The array was not declared private simply because I removed the modifier to check if that was what was causing the bug. It was a blind grab I know, but I was comparing it to some copy pasted code.
But there’s something key I’m missing here, I feel like all I did there was declare a variable and modify it. What’s special about arrays that stops me from doing to them the same things that I do to ints and booleans?
Fair enough, but strongly suggest you investigate using files to store the character data and load them into classes representing the rooms, descriptions, etc. in your game. It will certainly be a whole load easier to edit text files than Java code.
[quote]The array was not declared private simply because I removed the modifier to check if that was what was causing the bug. It was a blind grab I know, but I was comparing it to some copy pasted code.
But there’s something key I’m missing here, I feel like all I did there was declare a variable and modify it. What’s special about arrays that stops me from doing to them the same things that I do to ints and booleans?
[/quote]
See the previous couple of posts, that code needs to be inside a method.
You said it’s ascii art, right?
It’s like if game programmers would start to define each color of each texture’s pixel in code. That’d be crazy.
So what do they do? They create image files. Mostly .png or a similar image saving format.
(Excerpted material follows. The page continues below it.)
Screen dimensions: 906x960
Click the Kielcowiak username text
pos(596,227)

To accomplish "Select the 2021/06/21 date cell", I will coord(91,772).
Now you have strings, not images. How’d you do that? Well, there are .txt files
So let’s imagine you have a method called [icode]readTextFromFile(File)[/icode], then you could simply do this:
// somewhere in initializer:
pegasus = readTextFromFile(new File("asciiart/pegasus.txt"));
// You can now simply use that pegasus here:
newText = newText + pegasus;
// That's it.
Problem. We haven’t got / implemented the method [icode]readTextFromFile[/icode] yet. I’ll give one implementation I wrote (a long time ago):
public static String readTextFromFile(File file) throws IOException {
// opens the file and creates a readable stream of data:
return readText(new FileInputStream(file));
}
public static String readText(InputStream stream) throws IOException {
// Creates a Reader that can read an inputStream line by line:
BufferedReader read = new BufferedReader(new InputStreamReader(stream));
// Using a Stringbuilder we concatenate the individual lines
// We could also use a String, but concatenating strings (with '+') is slower than with StringBuilders
StringBuilder str = new StringBuilder();
String line;
// When the BufferedReader can't find any more lines, he returns 'null' instead of a line
// While that's not the case we append the read line to our StringBuilder together with a line-break "\n"
while ((line = read.readLine()) != null) {
str.append(line + "\n");
}
// And in the end the together catenated lines are returned (as String, not StringBuilder!)
return str.toString();
}
I just tested it. I’m pretty sure. If you can spot a mistake, please tell me:
package org.matheusdev;
import java.io.*;
/**
* Created with IntelliJ IDEA.
* Author: matheusdev
* Date: 3/10/13
* Time: 8:52 PM
*/
public class Main {
public static void main(String... args) {
try {
System.out.println(readTextFromFile(new File("testfile.txt")));
} catch (IOException e) {
e.printStackTrace();
}
}
public static String readTextFromFile(File file) throws IOException {
// opens the file and creates a readable stream of data:
return readText(new FileInputStream(file));
}
public static String readText(InputStream stream) throws IOException {
// Creates a Reader that can read an inputStream line by line:
BufferedReader read = new BufferedReader(new InputStreamReader(stream));
// Using a Stringbuilder we concatenate the individual lines
// We could also use a String, but concatenating strings (with '+') is slower than with StringBuilders
StringBuilder str = new StringBuilder();
String line;
// When the BufferedReader can't find any more lines, he returns 'null' instead of a line
// While that's not the case we append the read line to our StringBuilder together with a line-break "\n"
while ((line = read.readLine()) != null) {
str.append(line + "\n");
}
// And in the end the together catenated lines are returned (as String, not StringBuilder!)